Monopattini elettrici, nuove sanzioni e limiti di circolazione

L'emendamento fissa innanzitutto le caratteristiche dei monopattini elettrici per i quali è consentita la circolazione stradale. I mezzi, per essere equiparati alle biciclette, devono avere una potenza massima di 0.50 Kwh e una velocità massima di 25 km/h. I monopattini con queste caratteristiche possono circolare solo nelle aree pedonali, su percorsi ciclopedonali, piste ciclabili e strade urbane sulle quali è previsto un limite di velocità di 30 km/h. Le altre tipologie di monopattino che non rientrano nelle caratteristiche tecniche suddette non potranno circolare né su strada né nelle aree pedonali o ciclabili.

Oltre a soffermarsi sulla tipologia dei monopattini, l'emendamento in esame introduce anche un nuovo regime sanzionatorio che punisce con un'ammenda da 200 a 800 euro e la confisca del mezzo chi circola con un monopattino non a norma. Chi trasgredisce, invece, sui limiti di velocità avrà una sanzione da 100 a 400 euro.

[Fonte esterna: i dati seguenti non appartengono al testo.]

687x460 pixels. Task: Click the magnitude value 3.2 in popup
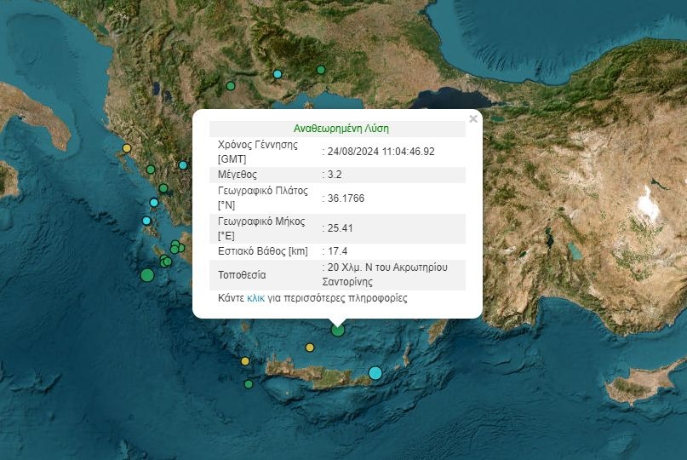(x=335, y=175)
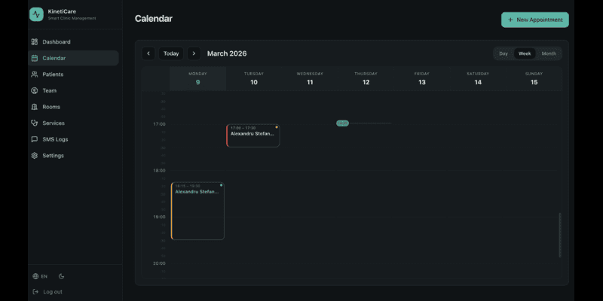Screen dimensions: 603x301
Task: Click the New Appointment button
Action: point(534,20)
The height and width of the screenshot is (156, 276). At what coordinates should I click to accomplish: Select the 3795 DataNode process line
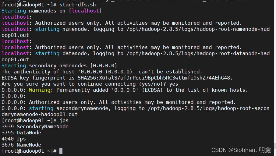click(21, 133)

Con l'emendamento, il Ministero punta anche a limitare la circolazione di altri mezzi di micromobilità di nuova generazione come segway, hoverboard e monowheel ai soli veicoli alimentati a propulsione elettrica.

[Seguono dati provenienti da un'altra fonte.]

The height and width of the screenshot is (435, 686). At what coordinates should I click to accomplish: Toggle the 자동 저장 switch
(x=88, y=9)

Un emendamento che fa discutere

La scelta del Ministero dei Trasporti di presentare un emendamento su una legge approvata da appena 20 giorni, conferma quanto la regolamentazione della micromobilità sia un tema di non facile soluzione e tale da suscitare un dibattito che coinvolge solo le istituzioni politiche ma anche associazioni ed enti attivi nel settore dei trasporti o nella salvaguardia ambientale.

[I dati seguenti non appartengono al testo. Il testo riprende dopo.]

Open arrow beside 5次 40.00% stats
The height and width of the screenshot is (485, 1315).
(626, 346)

A riguardo, il vice presidente di Legambiente, Edoardo Zanchini ha annunciato una mobilitazione di piazza qualora il Ministero decidesse di andare avanti su questa linea. Una protesta che andrebbe a tutelare tutte quelle persone che hanno acquistato i monopattini in seguito al via libera alla loro circolazione. Confindustria Ancma chiede che si arrivi presto a una regolamentazione univoca del settore con un'attenzione mirata alla sicurezza e alle modalità di utilizzo.

La situazione, dunque, è in continuo divenire con la possibilità ulteriore che l'emendamento Traversi possa anche essere ritirato o non depositato. Nei prossimi giorni ne sapremo di più in attesa di un pronunciamento ufficiale sulla vicenda.